The property, in the Park-Woodlawn area, also would include up to 17,000 square feet of retail, entertainment and office space.

Planners recommended approval of the rezoning in part because the site is in a mixed-use activity center, which is a priority area to accommodate future growth that is conducive to walking, and the proposed development supports the goal to reduce the amount of surface parking lots.

But LaWana Mayfield, a Democrat and chair of the council’s Housing and Neighborhood Development Committee, asked how the project would improve workforce housing, which is considered to be affordable to people in such professions as teaching, firefighting, policing, health care, and local government.

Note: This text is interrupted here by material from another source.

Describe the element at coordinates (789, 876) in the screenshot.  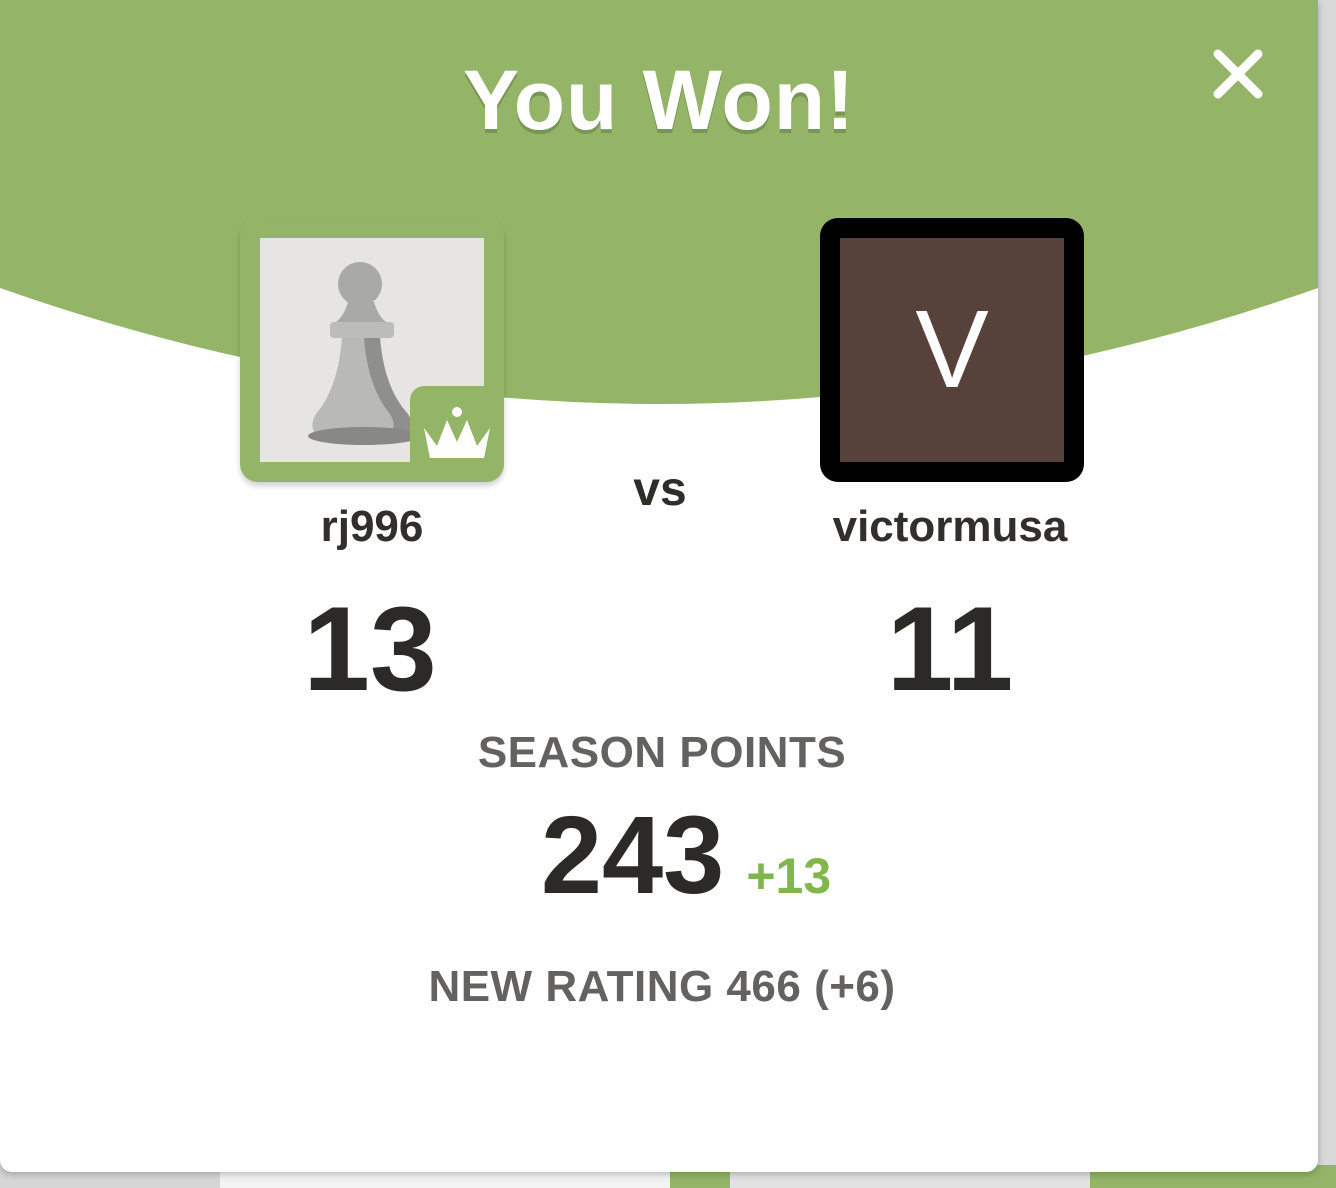
I see `season-points-delta: +13` at that location.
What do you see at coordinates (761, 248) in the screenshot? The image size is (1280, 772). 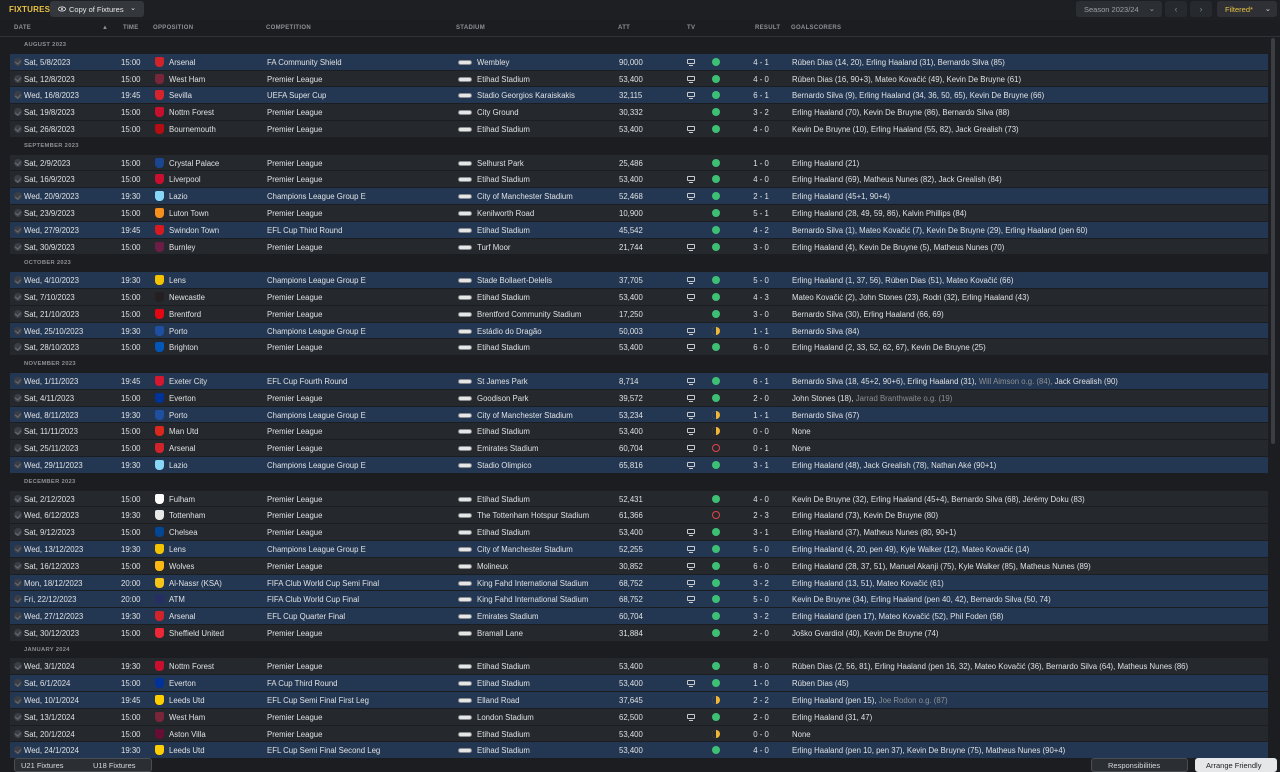 I see `match-result: 3 - 0` at bounding box center [761, 248].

“As the city of Charlotte is developing and we’re becoming more and more expensive, is there any conversation or consideration for any workforce units in this development?” she asked Jeff Brown, who represented the petitioner.

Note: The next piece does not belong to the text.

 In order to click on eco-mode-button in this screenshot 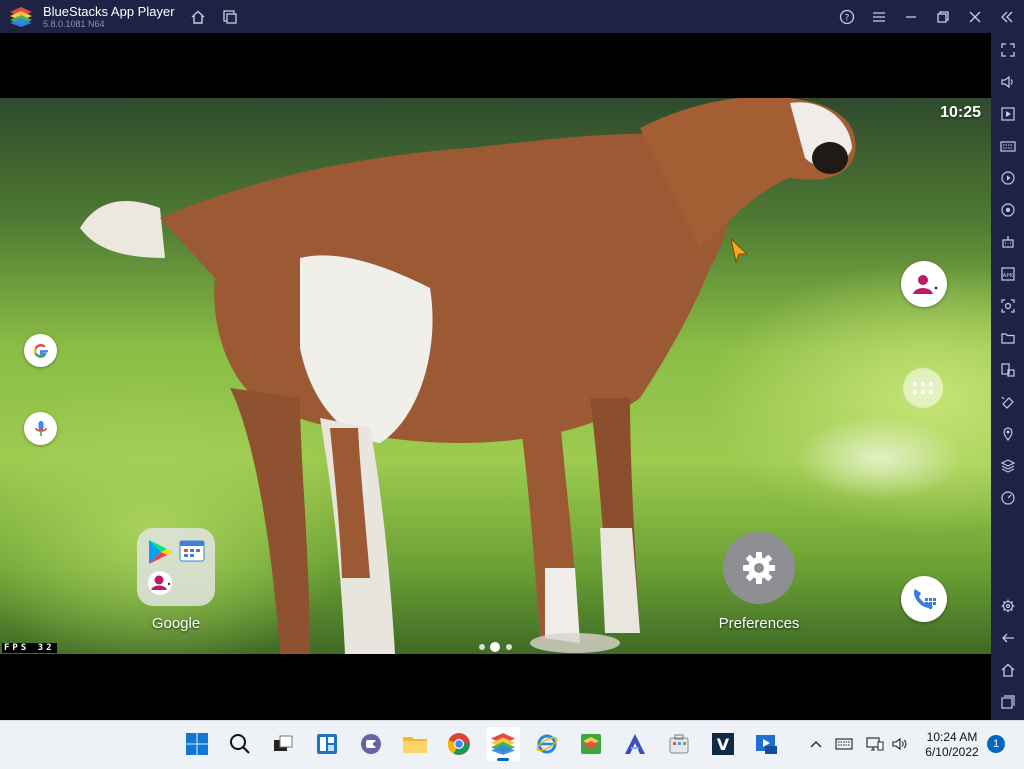, I will do `click(1008, 402)`.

Mayfield said she was asking “just in case we happen to have a teacher that might want to live over there.”

Brown replied that the proposed development doesn’t include a workforce component.

Johnson Development, he said, has worked on the plan for several months and “worked hard to deal with the unit mix, deal with the building design, deal with the ground-floor retail.”

He added, “We appreciate the global desire or the goal which the council has enumerated for workforce housing. This project is not displacing any of the existing tenants.”

Workforce housing aims to help people who work in many service and support industries but have incomes that often are less – sometimes considerably less – than what is required to support “a reasonably comfortable life,” the Greater Charlotte Apartment Association said in a 2010 report.

In Mecklenburg County, 46 percent of renters are considered “cost burdened,” spending more than 30 percent of their gross income on housing costs, according to the UNC Charlotte Urban Institute.

That’s due in large part to rising rents and falling wages.

The average rent in Charlotte now exceeds $1,000 a month, according to Real Data, which tracks apartment markets in the major Southeast markets.

At the rezoning hearing, Fallon pressed the workforce housing issue, saying,  “With 300 units, I thought that maybe you could find a place for five for workforce housing and change something around.

“It would make it much more palatable.”

“We appreciate your input tonight, thank you,” Brown replied.
Ed Driggs, another Republican council member, shared Smith’s view, saying, “We need to be careful when we talk about how we like affordable housing, that we not give the appearance that the (zoning) decision turns on that.”

He said the council needs a “better-articulated strategy“ for its housing goals “because having people work for months on a proposal and then come in and hear things that they weren’t prepared for on an ad hoc basis” makes the process more difficult.

Councilwoman Julie Eiselt, a Democrat, said the council needs to set guidelines for developers and ask, “What do you need from us to be able to include four or five units (of workforce housing)?

”And if there’s something there that makes it attractive to you, then we’ve got to find some tools in our arsenal to come up with,” she said.

Mayor Jennifer Roberts said questions have been mounting “with the numbers of petitions we’ve had, the rezonings, the just accelerated development.

“It is not sustainable to develop at this pace without taking into account the needs of the overall community, the workforce, the families and the big picture stepping back,” she said.

The private sector must work with the public sector, Roberts said.

“It’s heaving lifting for all of us,” she said.

As the debate continues, the building industry is closely monitoring the council’s intent, Nanfelt said.

“People are going to keep moving here,” he said. “We just need to make sure that the availability is there long into the future.”

“If we make things too difficult on the development community, they’re just going to go across the state line,” he said. “Fort Mill would be happy to take that on. Rock Hill would be happy to take that on.”